Mr. Daisey and Apple


Although I’ve previously learned about the poor working conditions in China as it relates to manufacturing Apple products, this monologue provided personal experiences of the workers, which really opened my eyes to how unfair such practices are. As an owner of a MacBook Pro, iPad, and iPhone, listening to how miserable the working conditions are for the people who make these products saddened me. It seems as though everyone I know has at least one Apple product. I love using Apple products but I am now thinking twice about what it means to support a company that treats its workers so poorly.

Some of the statistics mentioned were horrifying. People working up to 16 hours a day, people getting injured on the job and then fired for being slow, and the high suicide rate were just some of the disturbing facts that really caught my ear. Also, the fact that the electronics are all put together by hand was shocking to me. I would have thought that machines played a bigger role in the process. Another shocking part was when the man who worked with iPads had never even seen one on.

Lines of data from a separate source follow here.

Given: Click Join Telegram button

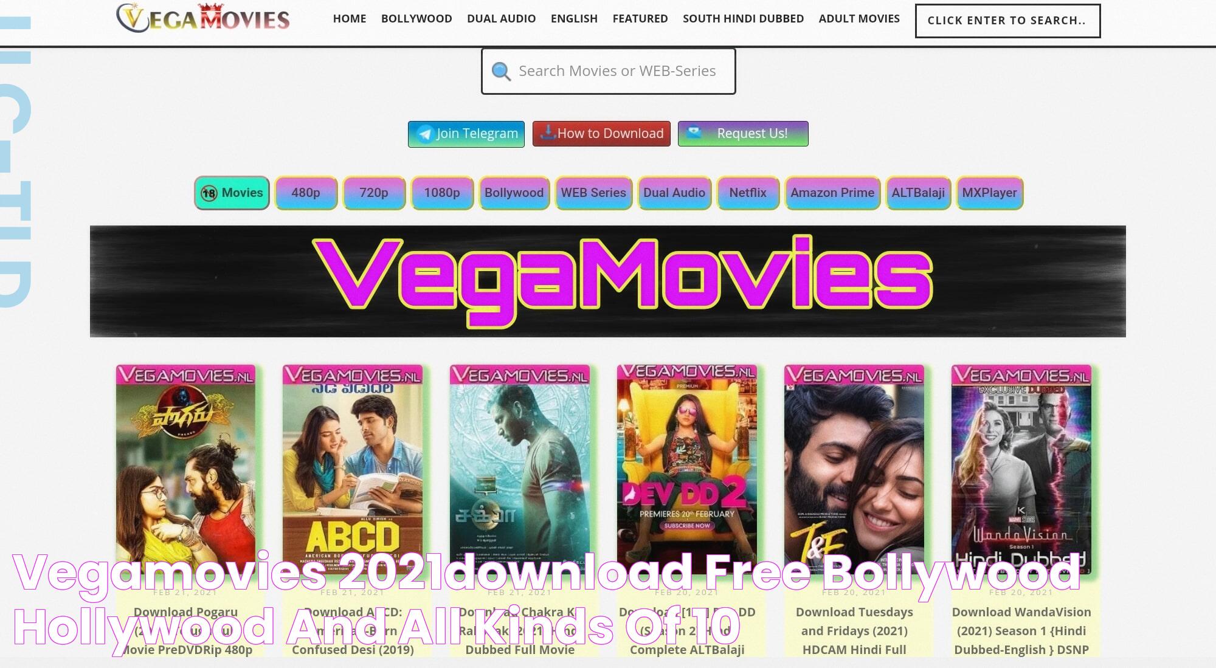Looking at the screenshot, I should [466, 133].
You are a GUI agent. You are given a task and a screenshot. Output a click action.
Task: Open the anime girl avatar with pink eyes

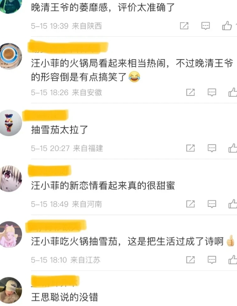(x=10, y=179)
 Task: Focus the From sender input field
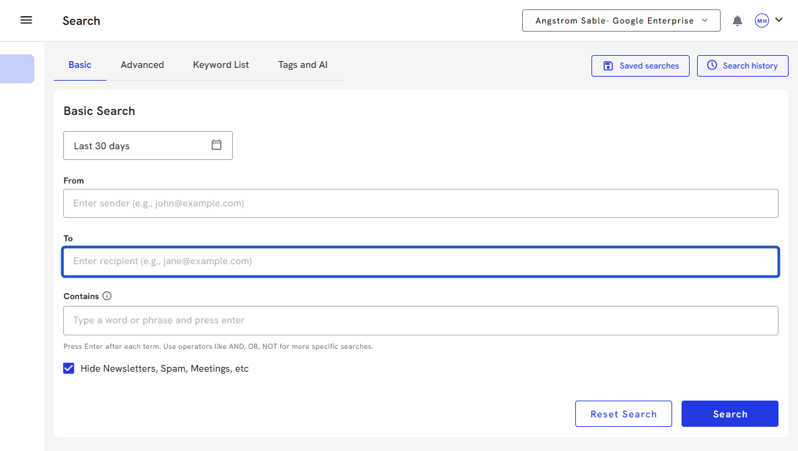(421, 203)
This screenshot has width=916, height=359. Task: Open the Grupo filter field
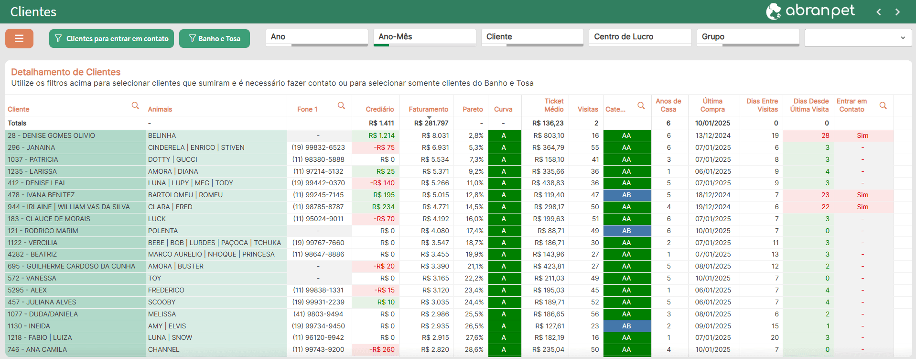point(748,37)
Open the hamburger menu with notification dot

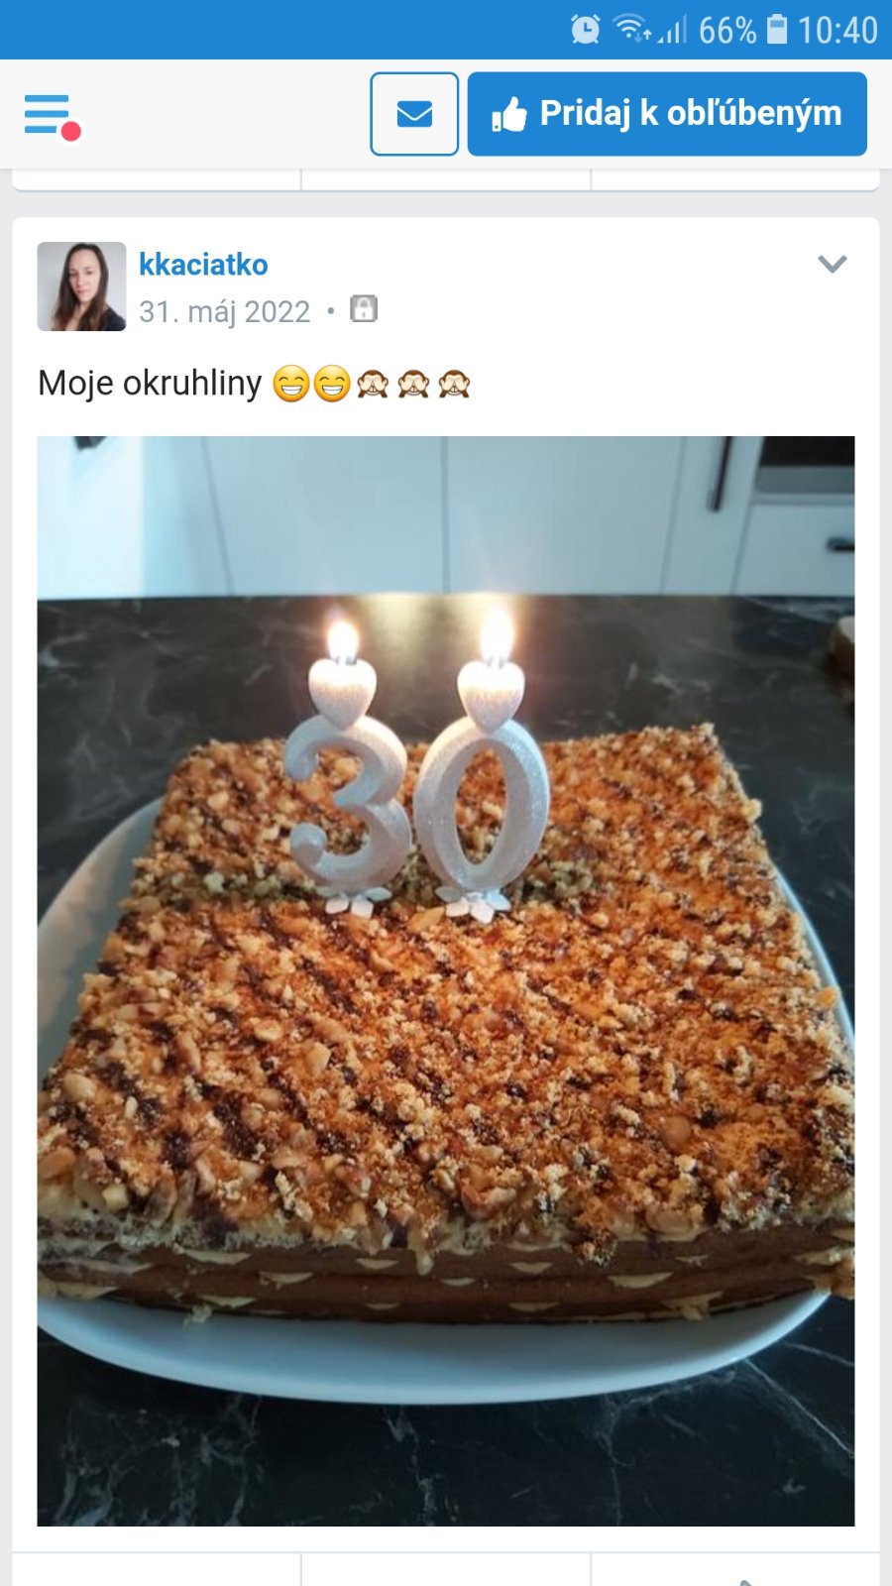click(52, 116)
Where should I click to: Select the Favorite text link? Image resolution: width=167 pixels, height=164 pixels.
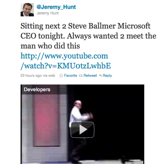pyautogui.click(x=70, y=75)
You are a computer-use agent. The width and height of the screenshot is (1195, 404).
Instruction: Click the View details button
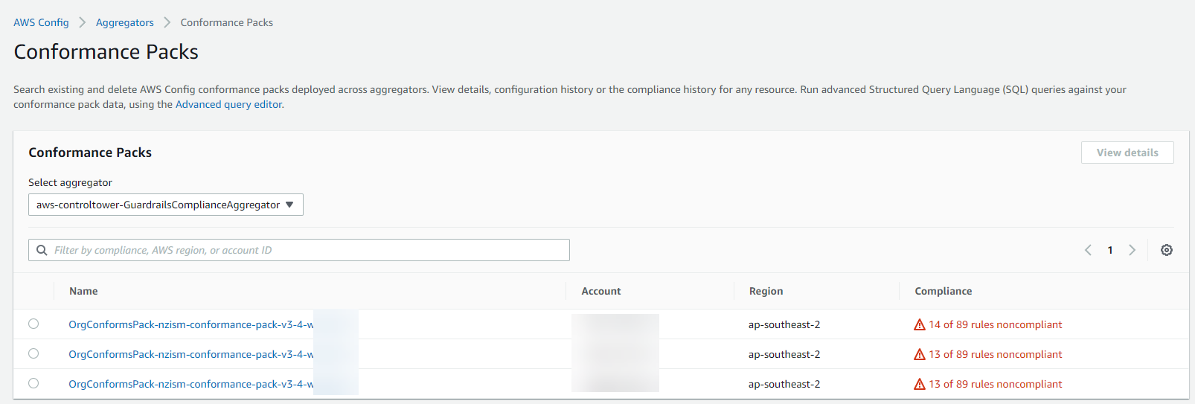coord(1127,153)
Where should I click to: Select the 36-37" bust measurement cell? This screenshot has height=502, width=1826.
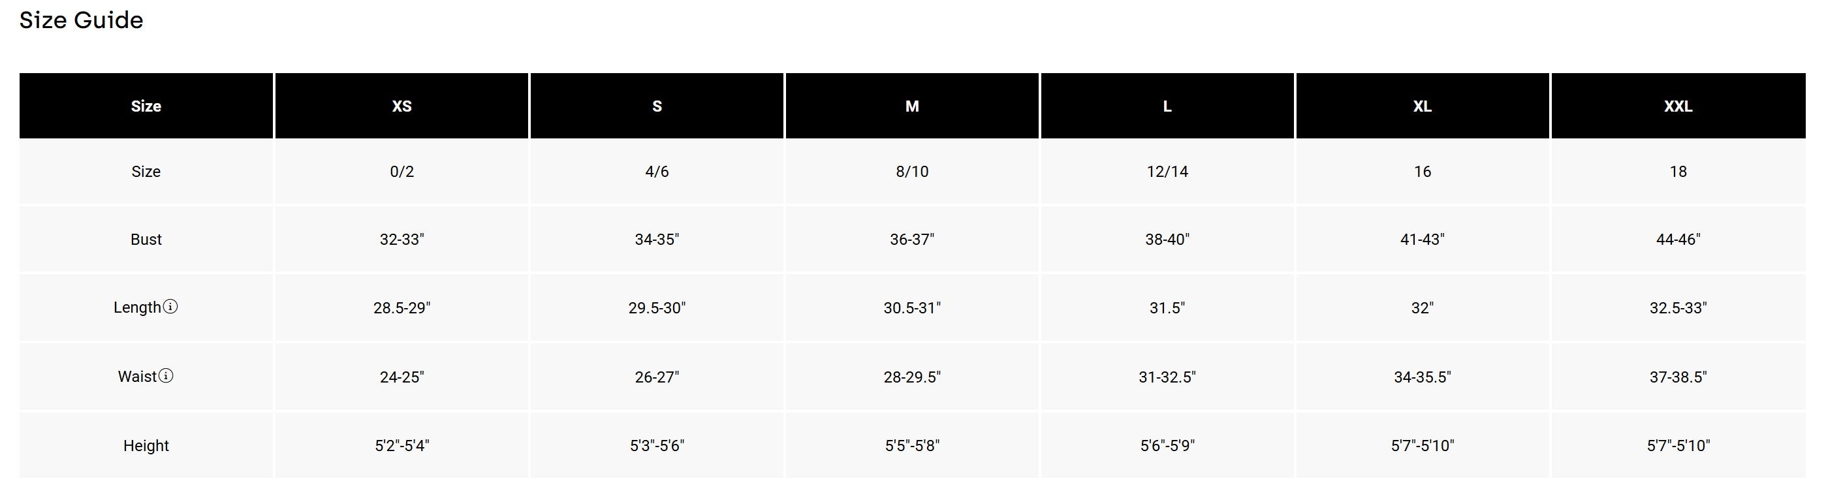click(x=912, y=240)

The line that stood out to me the most was when Mike said, “Do you really think Apple doesn’t know? A company obsessed with the details? Or do they do what everyone else is doing, do they just see what they want to see?” It seems to me that many people only see what they want to see when using products that were made in the factories like the ones described in the monologue. No one is willing to give up their iPhone because of working conditions in China that don’t affect them personally. I feel as though many people are ignorant to the facts of what really goes on in factories such as Foxconn because they are not personally being harmed. This shouldn’t change the fact that the way these workers are getting treated is extremely unjust.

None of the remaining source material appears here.